AI Agent & Automation Engineering is the discipline of building autonomous and semi-autonomous systems that execute real work inside enterprise workflows — under production-grade observability, guardrails, and human oversight. Demos are easy. Shipping agents that a regulated business is willing to trust with customer interactions, financial transactions, or compliance actions is not.
What this means
Agents fail in production for predictable reasons: no evaluation harness, no safety rails, no recovery path when tools misfire, no observability into why they made a decision, and no integration discipline with the systems of record they are supposed to act on.
We engineer agents as production software — with the same rigour you would apply to any other system the business depends on. That means version control, continuous evaluation, structured tool contracts, policy-enforced action surfaces, and human-in-the-loop design where the risk profile demands it.
How we deliver
- Workflow decomposition. We map the end-to-end workflow the agent is replacing or augmenting, identify the decision points, and classify each one by risk and reversibility.
- Tool & integration design. We specify the tools the agent can call, the schemas they accept, and the rollback behaviour for any non-idempotent action.
- Evaluation harness. Before any model selection, we build the evaluation set — real tasks, real data, graded rubrics — so we can measure rather than guess.
- Guardrails & policy layer. Structured policy enforcement (NDPA, internal controls, role-based action limits) sits between the model and the tools, not inside the prompt.
- Observability & feedback loops. Every agent action is logged, attributed, and linkable to the inputs and model version that produced it — so incidents are investigable.
- Phased rollout. Shadow mode → supervised mode → autonomous mode, with explicit promotion criteria at each stage.
Who this is for
This work suits organisations where agents will touch customer-facing, revenue-bearing, or compliance-sensitive workflows — and the cost of a wrong action is material. Typical contexts:
- Financial services firms automating claims triage, KYC review, or credit adjudication support.
- Public-sector and regulated enterprises automating case handling, document review, or citizen-facing enquiry response.
- Operations-heavy businesses replacing repetitive back-office workflows without losing audit trails.
Outcomes you can expect
- Production agents with measurable accuracy, latency, and cost envelopes.
- A reproducible evaluation harness the team can extend post-handover.
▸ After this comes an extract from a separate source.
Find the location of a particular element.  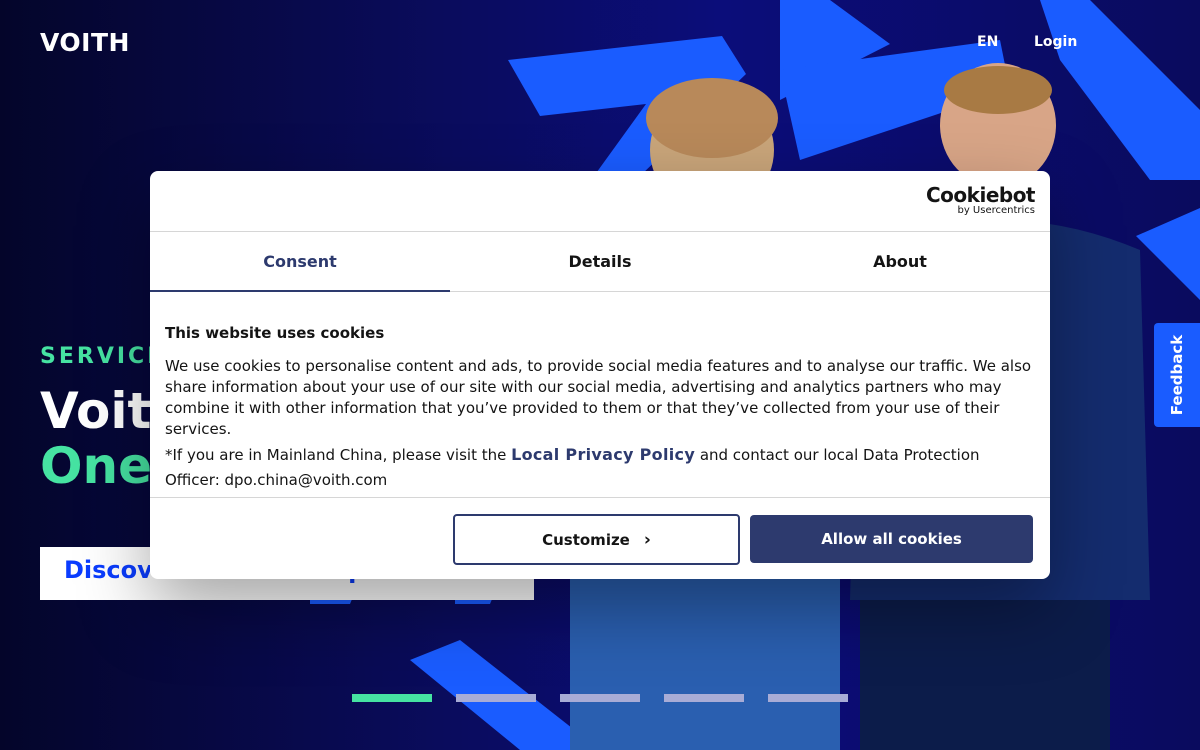

feedback-tab: Feedback is located at coordinates (1177, 375).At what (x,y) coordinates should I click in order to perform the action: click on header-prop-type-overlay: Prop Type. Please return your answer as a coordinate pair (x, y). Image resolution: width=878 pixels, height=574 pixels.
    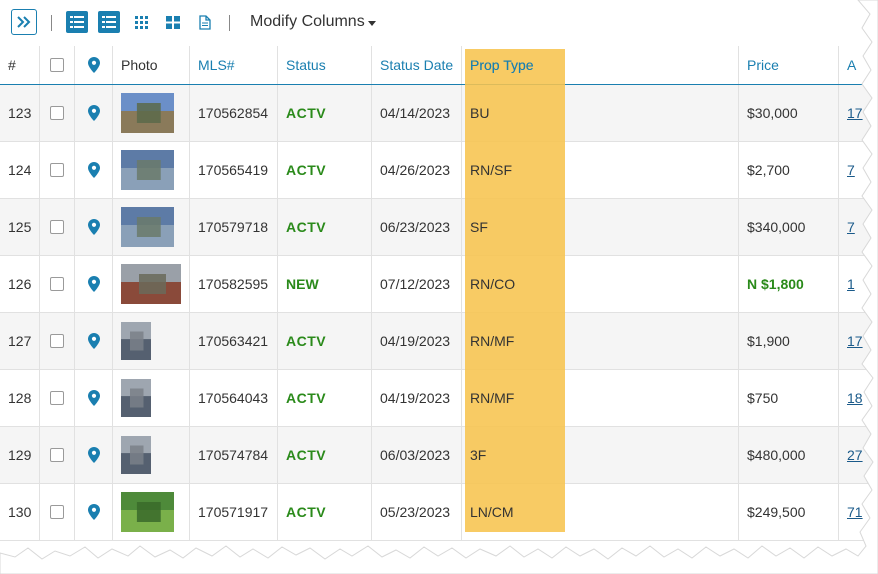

- Policy and guardrail layers that satisfy internal risk and external regulators.
- Observability that turns "the agent did something weird" into a specific, debuggable event.
Frequently asked questions
What foundation models do you work with?
We are deliberately model-agnostic. We work across Claude, GPT, Gemini, and open-weight models (Llama, Mistral, Qwen) depending on the use case, data-residency requirement, and cost envelope. Model choice falls out of the evaluation harness, not the sales pitch.
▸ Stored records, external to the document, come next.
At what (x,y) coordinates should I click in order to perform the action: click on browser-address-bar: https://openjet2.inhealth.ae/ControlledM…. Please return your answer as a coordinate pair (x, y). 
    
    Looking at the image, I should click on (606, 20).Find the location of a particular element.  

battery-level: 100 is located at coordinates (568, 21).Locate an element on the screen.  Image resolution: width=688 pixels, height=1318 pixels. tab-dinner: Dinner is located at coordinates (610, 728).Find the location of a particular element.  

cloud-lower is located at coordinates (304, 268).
How do you handle data residency and sovereignty?
Where residency is a requirement — NDPA, sector regulation, or client policy — we design for it from the start: in-region inference, BYOK key management, VPC-isolated deployments, or on-prem model hosting as needed.
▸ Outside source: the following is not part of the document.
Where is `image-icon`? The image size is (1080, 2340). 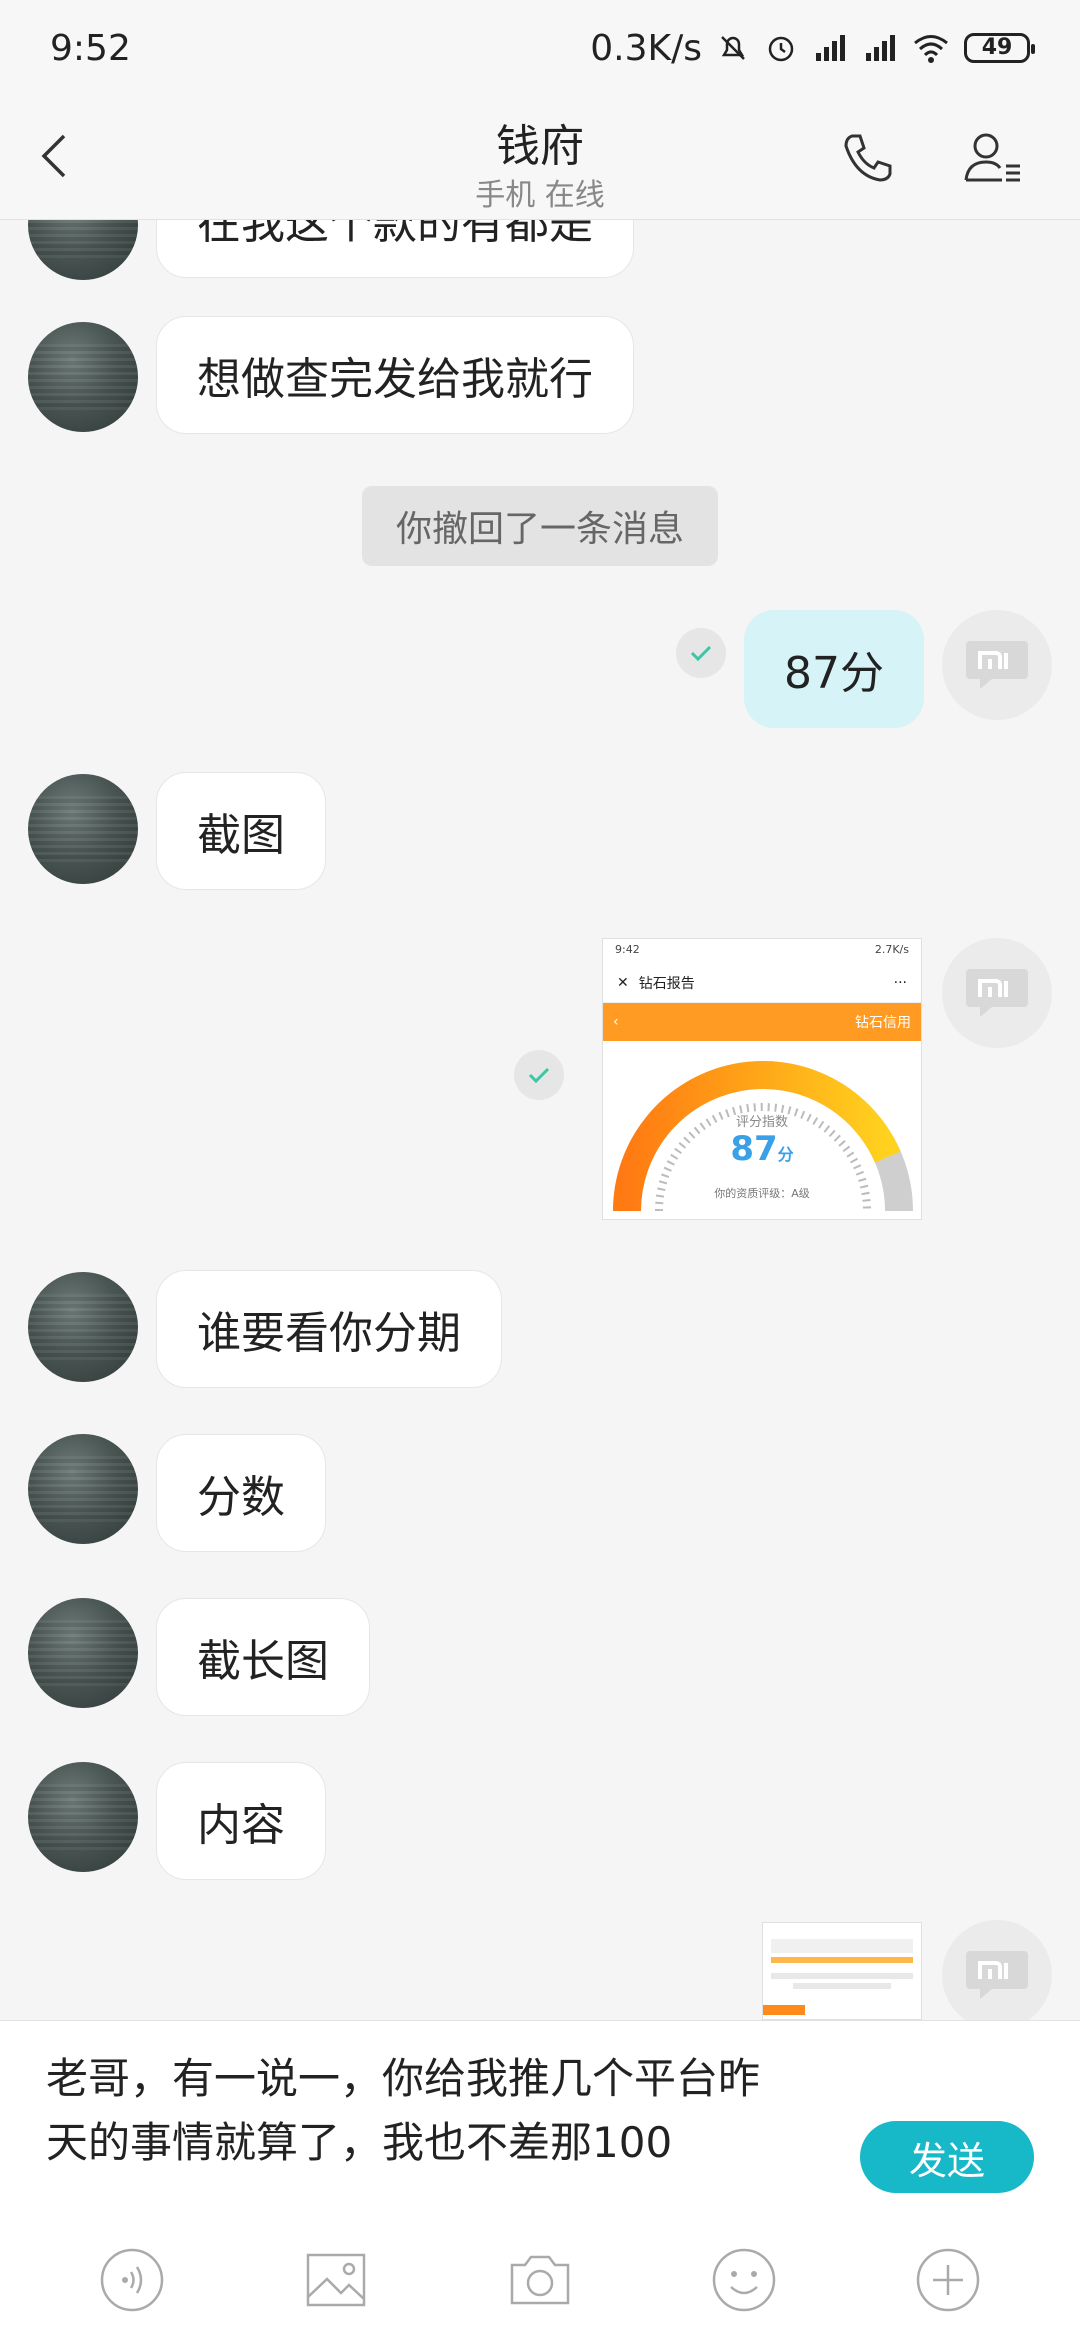 image-icon is located at coordinates (336, 2280).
What agent frameworks do you use?
We select per engagement. We have shipped on LangGraph, CrewAI, custom orchestration, and provider-native agent APIs. Framework choice is an implementation detail — the architecture discipline is what carries across.
How do you prevent hallucinations in production agents?
Hallucinations are a design problem, not just a model problem. We constrain the surface: structured tool outputs, retrieval-grounded generation where factual accuracy matters, policy checks on every external action, and evaluation gates before promotion.
Do you provide post-deployment monitoring?
Yes. Observability is part of the build, not an add-on. Clients receive dashboards covering accuracy drift, cost, latency, policy violations, and human-override rates. Ongoing managed operations is available as a separate engagement.
How long does it take to get an agent into production?
A focused agent on a well-scoped workflow typically moves from kickoff to supervised production in 10–16 weeks. Broader multi-agent systems or heavily regulated environments take longer — usually because the policy and integration surface, not the model work, is what governs the timeline.